### Tasks
1) Reproduce the tennis essay below, everything from "The reality is, even" down to "in the sport.".
2) Pick up the tennis essay below, ahead of the material, and keep writing it from its last sentence onward.

### Page text
** Begin **

The reality is, even if I had reached a ranking of 300 in the world, I would not have fared much better financially. Whether I was 300 or 1200, I would still be struggling to play in the events I dreamed of when I first started competing in the sport.
There is absolutely nothing wrong with staying out on the tour for years if you love the lifestyle, and are still very passionate about training and competition. It’s an expensive passion, but if it is financially feasible for you, then why not? I am all about doing what you love! However, I made a lot of mistakes along the way and these are a few of the lessons I want to share with young players who have the same dreams I had as a young teen.
“Care about what other people think and you will always be their prisoner.” – Lao Tzu
People don’t care about your results and performances as much as you think they do. Playing an individual sport, we tend to be somewhat narcissistic and think that everyone is watching us.
In truth, they are watching two people and where the ball is going, then they look at their smartphones between points. They cheer, they clap, they judge, but at the end of the day, they go home to their own lives, their own problems, their own passions. They don’t really care all that much about who won or lost, or who is playing well or not improving.

** End **

### Provided material
** Begin **

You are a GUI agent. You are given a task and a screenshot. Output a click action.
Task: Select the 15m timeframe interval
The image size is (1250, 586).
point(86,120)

** End **

### Task results
1)
The reality is, even if I had reached a ranking of 300 in the world, I would not have fared much better financially. Whether I was 300 or 1200, I would still be struggling to play in the events I dreamed of when I first started competing in the sport.

2)
“People don’t care about your results and performances as much as you think they do. Playing an individual sport, we tend to be somewhat narcissistic and think that everyone is watching us.”
I know as a young tennis player, I would get so consumed and worried about what other people thought of my performances for all sorts of reasons. Instead, I should have been spending that time and energy critically evaluating my own performance, and what I could learn from it in order to apply it to my next match. Instead, I was overly concerned about pleasing others.
But, Coach Mullins, what about my parents, my coach and my best friend, Mike, don’t they care? Yes, they care, but not as much as you probably believe.
If you have overbearing parents, an intense coach or a buddy named Mike that appear to care a little too much, it is probably more of a reflection of their own issues in life and far less about yours. Again, proving that they are more consumed with their own image and how your tennis is impacting their precious place in this world than you! Your tennis performances have nothing to do with who you are as person. Learn to separate the two.
2. COAL SETTING
“Life favors the specific ask and punishes the vague wish”- Tim Ferriss
I had many vague wishes and no specific asks. I was very guilty of selling myself short, and a lot of that comes from my background and culture. When I decided to play full-time after college, I took the approach of, “Ahh, sure we will see how it goes,” and, “Hopefully I can pick up a few points here and there.” There was no plan, there were no concrete goals, there was no vision of how to accomplish anything. I was just reacting and going with the flow.
Hopefully you have a coach, mentor, or parent in your life that can help guide you on occasion in these areas. If not, there are plenty of books out there that can get you on track. One of my favorites is “The Slight Edge,” by Jeff Olson. It discusses the power of taking deliberate, consistent actions every day towards your goals.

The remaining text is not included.